CONSEGNE:
A) Nella discussione su Ligabue a Sanremo 2014, perché Ligabue ringrazia Fazio e i suoi collaboratori? Rispondi in una o due frasi.
B) Prosegui la discussione su Ligabue a Sanremo 2014 a partire dall'ultima riga presente.

BRANO DI TESTO:

━━━━━━━━━━━━━━━━━━━━━━━━━━━━━━

# Ligabue a Sanremo 2014. Sarà superospite



## admin (14 Febbraio 2014)

Luciano Ligabue parteciperà per la prima volta a Sanremo. Nell'edizione di quest'anno, 2014, il rocker emiliano sarà superospite della serata finale dei Festival. L'annuncio è arrivato dallo stesso Ligabue via Facebook:"Sono proprio contento di andare. Grazie a Fazio ed ai suoi collaboratori per l'attenzione che ci stanno mettendo".


----------



## Fabriman94 (14 Febbraio 2014)

"Superospite"  .


----------



## DMZtheRockBear (14 Febbraio 2014)

che cul.o


----------



## Snake (14 Febbraio 2014)

ah beh, una volta i superospiti erano Eminem, Shakira, i Queen ecc..., ora Ligabue


----------



## admin (14 Febbraio 2014)

Snake ha scritto:


> ah beh, una volta i superospiti erano Eminem, Shakira, i Queen ecc..., ora Ligabue


----------



## Fabriman94 (14 Febbraio 2014)

━━━━━━━━━━━━━━━━━━━━━━━━━━━━━━

DATI ESTRATTI:
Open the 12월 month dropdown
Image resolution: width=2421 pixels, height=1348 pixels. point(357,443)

━━━━━━━━━━━━━━━━━━━━━━━━━━━━━━

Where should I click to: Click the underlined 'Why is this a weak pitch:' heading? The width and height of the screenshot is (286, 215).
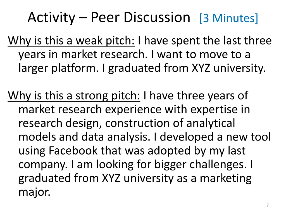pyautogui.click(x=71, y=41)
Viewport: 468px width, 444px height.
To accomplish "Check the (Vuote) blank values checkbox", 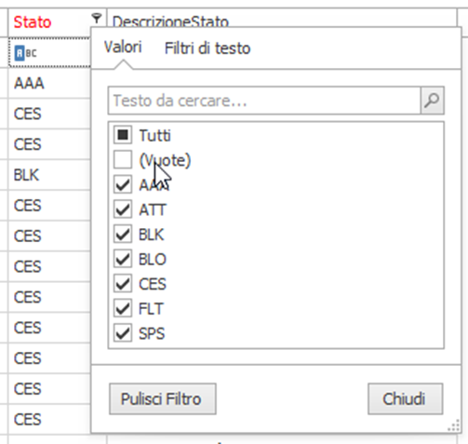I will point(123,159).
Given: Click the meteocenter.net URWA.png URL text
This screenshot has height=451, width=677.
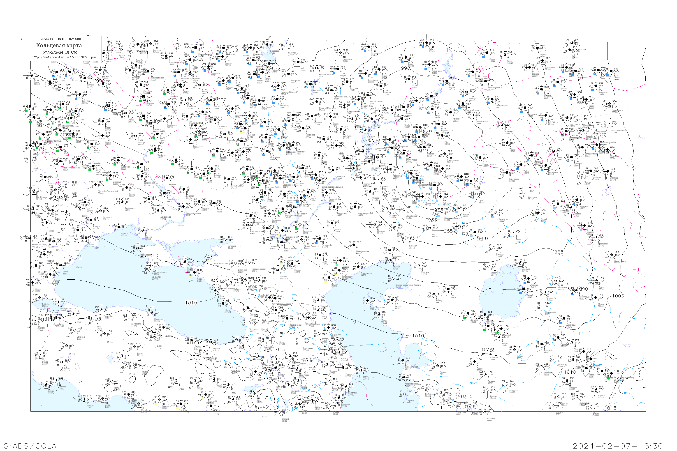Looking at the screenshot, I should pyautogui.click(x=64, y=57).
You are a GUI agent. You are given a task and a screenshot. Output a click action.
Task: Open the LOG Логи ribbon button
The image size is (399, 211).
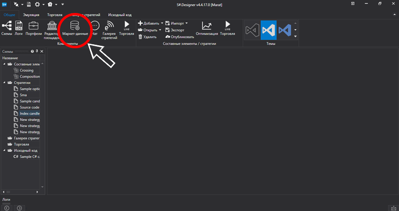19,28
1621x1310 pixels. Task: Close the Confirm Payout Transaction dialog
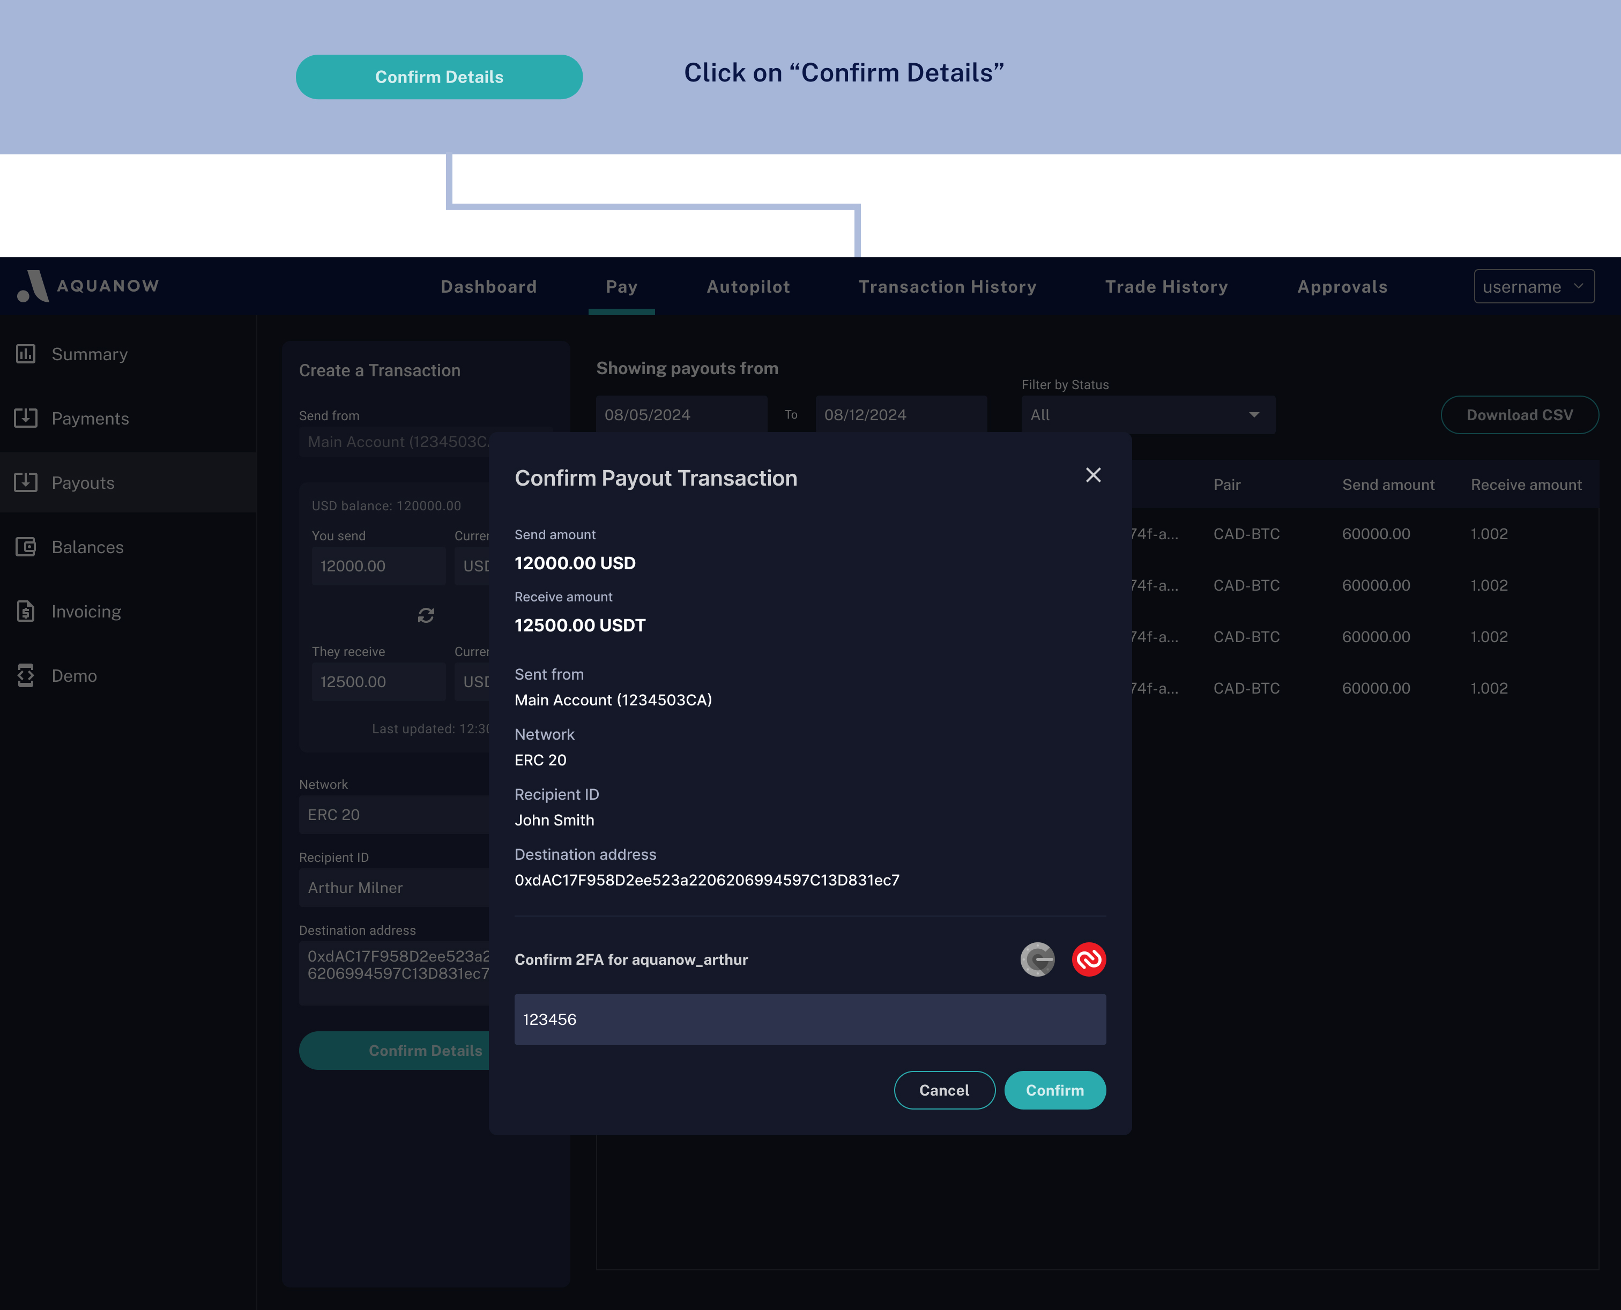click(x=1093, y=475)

━━━━━━━━━━━━━━━━━━━━━━━━━━━━━━

SOLUZIONI:
A) Ligabue li ringrazia per l'attenzione che ci stanno mettendo. Lo scrive su Facebook, nel messaggio in cui annuncia di essere contento di andare a Sanremo come superospite della serata finale.

B)
Snake ha scritto:


> ah beh, una volta i superospiti erano Eminem, *Shakira*, i Queen ecc..., ora Ligabue


Oddio Shakira sarebbe un superospite solo per la fama che ha, insomma lo stesso discorso che si potrebbe fare per Ligabue. Anche i Modà, purtroppo, in quel ridicolo contesto, sarebbero superospiti...


----------



## Hammer (14 Febbraio 2014)

"_Bisognerebbe lasciare spazio ai giovani: il Festival è una grande vetrina nonché una delle poche vere occasioni per i ragazzi emergenti. L’impressione è che a Sanremo ultimamente ci si concentri un po’ troppo sui culi delle presentatrici e troppo poco sulla musica_" Ligabue, 2011

Che cosa non si fa per i soldi...


----------



## Snake (14 Febbraio 2014)

Fabriman94 ha scritto:


> Oddio Shakira sarebbe un superospite solo per la fama che ha, insomma lo stesso discorso che si potrebbe fare per Ligabue. Anche i Modà, purtroppo, in quel ridicolo contesto, sarebbero superospiti...



intendevo superospite di fama internazionale, Shakira può non piacere come Rihanna, Katy Perry e tante altre ma è una star internazionale, che il superospite sia Ligabue mi viene un pò da ridere.


----------



## Fabriman94 (14 Febbraio 2014)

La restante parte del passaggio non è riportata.